> [Extrait du document]:

Les effets pervers des clauses de conciliation

Les clauses de conciliation permettent en théorie de désengorger les tribunaux. Qu’il faille éviter de recourir aux tribunaux pour vider un litige commercial, seuls les Plaideurs de Racine en disconviendront. Mais les clauses de conciliation ou de médiation stipulées dans les contrats de distribution (franchise, concession, commission affiliation…) sont-elles un moyen d’y parvenir ? Voilà une question qui suscite en revanche davantage de circonspection.

Les bienfaits prétendus des clauses de conciliation

Certes, de telles clauses participent des M.A.R.D. (les « Modes Alternatifs de Règlement des Différends»), jouissant ainsi d’un a priori positif. De fait, celles-là comme ceux-ci ont le vent en poupe. En prévoyant qu’avant toute action judiciaire, les parties s’efforceront de parvenir à une conciliation, par elles-mêmes ou par l’intermédiaire d’une tierce personne, ces clauses ne manifestent-elles pas une espèce de bonne volonté dont il y aurait mauvaise grâce à se plaindre ? Gage de rapidité et de confidentialité, elles favoriseraient en outre la sécurité. Et ce pour une raison apparemment indiscutable : une solution a plus de chance d’aboutir à la pacification d’un conflit lorsqu’elle est acceptée par les parties que lorsqu’elle est imposée par un juge.

Les effets pervers des clauses de conciliation

Et pourtant : tâchons d’aller au-delà des apparences. Les effets pervers de ce type de clauses aboutissent alors à remettre en cause leur opportunité. Pour une raison de principe tout d’abord. Après tout, si les parties sont véritablement animées de la volonté d’aboutir à un accord pour résoudre leur conflit, il n’est pas besoin de s’embarrasser à l’avance d’une quelconque procédure, celle-ci fût-elle moins contraignante que la procédure judiciaire. La meilleure conciliation restera toujours celle qui s’effectue autour d’une table, sans calendrier, ou par téléphone d’avocat à avocat.

> [Données fournies]:
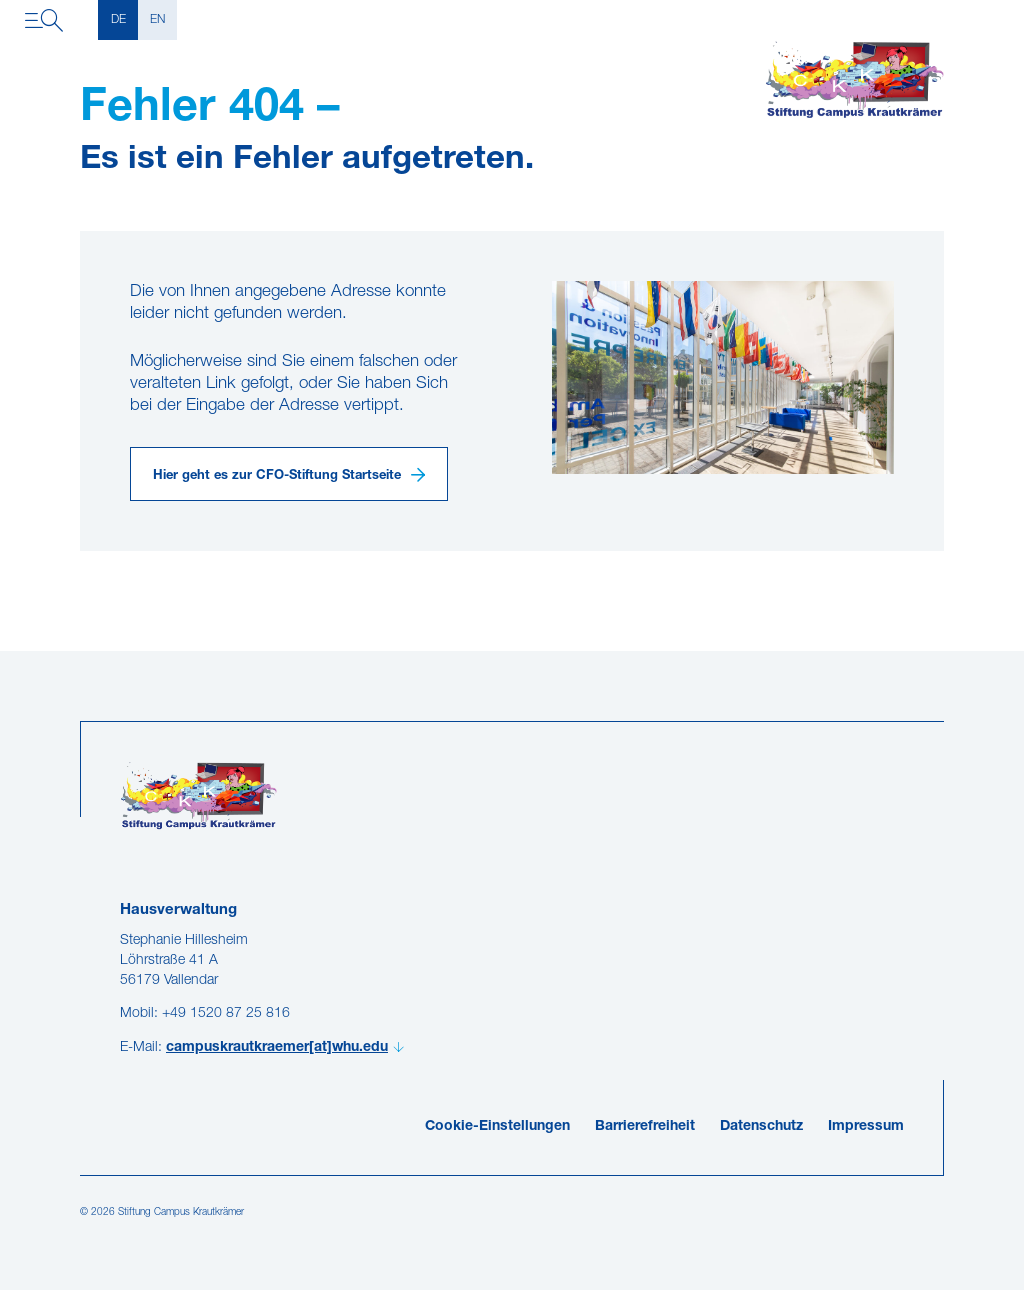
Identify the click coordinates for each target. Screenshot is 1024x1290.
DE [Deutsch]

> [Tâche A]: Dans l'extrait sur les clauses de conciliation, quels avantages la phrase commençant par « Gage de rapidité » attribue-t-elle à ces clauses ?
> [Tâche B]: Prolongez l'extrait sur les clauses de conciliation en repartant de sa dernière phrase.

> [Réponse écrite A]: Rapidité, confidentialité, sécurité.

> [Réponse écrite B]:
Il y a même quelque contradiction à vouloir forcer quelqu’un à négocier en brandissant une clause à cet effet. Objectera-t-on que les clauses de conciliation ou de médiation n’imposent aucune obligation de résultat mais se bornent à obliger les parties à entrer en voie de négociation ? Mais à quoi bon instaurer un simulacre de discussion si l’une des parties, dans son for intérieur, ne souhaite pas, pour une raison ou pour une autre, négocier avec son vis-à-vis ? Autant vaudrait passer directement à la procédure judiciaire, les avantages escomptés de la clause de conciliation ou de médiation étant alors purement illusoires.

Dans ces conditions, on comprend mal que la Cour de cassation persiste à décider que « la clause d’un contrat instituant une procédure de conciliation obligatoire et préalable à la saisine du juge constitue une fin de non recevoir qui s’impose au juge si les parties l’invoquent » qui « peut être proposée en tout état de cause » .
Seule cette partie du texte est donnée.